The SRC was getting its first look at the full budget at the evening session. Coming on the heels of a marathon afternoon meeting, the commission’s discussion was brief, but the gutting of the District’s transportation program provoked pointed questions from commissioners. Roughly 50,000 students would lose their bus service or free TransPasses.
"These cuts were agonized over, and thought about carefully, and considered deeply, and represent our best effort to present to you a plan that is realistic and balanced," Masch responded. But he said the challenge facing the system was "unprecedented."
"There’s never been an instance in which resources have declined this much in a single year," he said. "We didn’t have any good choices; we only had bad choices. We’re open to any good idea for how to do this better than what we have before you."

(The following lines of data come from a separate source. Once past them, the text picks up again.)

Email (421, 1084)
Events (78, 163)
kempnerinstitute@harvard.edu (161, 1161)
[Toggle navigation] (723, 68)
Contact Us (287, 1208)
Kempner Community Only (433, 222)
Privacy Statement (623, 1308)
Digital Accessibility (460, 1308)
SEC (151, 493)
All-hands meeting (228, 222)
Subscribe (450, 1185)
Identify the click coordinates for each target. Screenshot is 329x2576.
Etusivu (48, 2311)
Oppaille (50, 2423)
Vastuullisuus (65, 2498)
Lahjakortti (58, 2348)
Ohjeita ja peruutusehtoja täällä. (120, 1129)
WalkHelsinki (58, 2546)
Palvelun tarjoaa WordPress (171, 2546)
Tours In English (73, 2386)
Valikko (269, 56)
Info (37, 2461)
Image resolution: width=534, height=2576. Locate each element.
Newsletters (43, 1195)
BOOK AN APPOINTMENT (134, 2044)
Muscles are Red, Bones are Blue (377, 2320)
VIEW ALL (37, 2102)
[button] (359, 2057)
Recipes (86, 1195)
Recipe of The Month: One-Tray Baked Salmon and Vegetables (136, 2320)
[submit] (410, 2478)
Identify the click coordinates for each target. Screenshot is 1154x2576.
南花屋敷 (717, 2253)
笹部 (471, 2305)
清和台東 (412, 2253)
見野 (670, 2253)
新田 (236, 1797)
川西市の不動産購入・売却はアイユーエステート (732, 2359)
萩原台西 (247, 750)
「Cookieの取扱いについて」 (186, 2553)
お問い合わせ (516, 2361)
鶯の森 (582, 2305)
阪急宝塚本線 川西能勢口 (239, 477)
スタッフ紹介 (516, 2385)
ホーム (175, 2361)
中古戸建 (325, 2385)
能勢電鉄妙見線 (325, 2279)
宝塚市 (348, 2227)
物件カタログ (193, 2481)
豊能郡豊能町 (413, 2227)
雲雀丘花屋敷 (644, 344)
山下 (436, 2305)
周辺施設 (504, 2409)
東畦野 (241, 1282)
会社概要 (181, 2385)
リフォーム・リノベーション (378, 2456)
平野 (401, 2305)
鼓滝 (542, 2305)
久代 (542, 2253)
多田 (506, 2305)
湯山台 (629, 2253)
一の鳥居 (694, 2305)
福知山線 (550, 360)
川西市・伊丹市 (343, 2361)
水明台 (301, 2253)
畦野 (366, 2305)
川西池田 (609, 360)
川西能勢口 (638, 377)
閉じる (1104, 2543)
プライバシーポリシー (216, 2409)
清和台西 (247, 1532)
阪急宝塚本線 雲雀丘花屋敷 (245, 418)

District budget materials and other documents provided stark details about upcoming cuts, including the first estimates of the number of positions that will need to be eliminated to close a $629 million gap:
If Governor Corbett’s budget proposal is passed, the District will be forced to cut the workforce by more than 3,800 (16%), including over 400 members of Central Office staff, accounting for a 50% personnel reduction at District headquarters, and 1,260 teachers (12%). Nearly 650 Noontime Aides, almost 400 Custodians, over 180 Counselors and 51 Nurses would also face job loss.
The cuts are prompted by what Masch called "an unprecedented level of decline" in District funding. Overall District revenue will decrease by $377 million, or 12 percent. He said it is the first time in decades that the District has faced a revenue decline.
"Virtually every cut is a cut in positions," said Masch. The budget "is balanced with a great deal of pain."
Families of young children face cuts in early childhood education on top of the end of full-day kindergarten. A statement from the Philadelphia Federation of Teachers decried the fact that 1,000 fewer preschoolers will be served by early childhood programs next year.
The scaling back of kindergarten, Masch said, "was one of the most painful decisions. … We’re hoping it doesn’t take place."
The District’s "budget in brief" document, released Wednesday, includes sections describing how the financial situation could get worse and how it could get better in the next few months, depending mainly on funding and legislative decisions in Harrisburg.
With bad funding news, he said the District might have to cut the remaining funding in areas such as instrumental music ($6.7 million), summer school ($21 million), athletics ($7.1 million), and the remaining half-day kindergarten program ($25 million).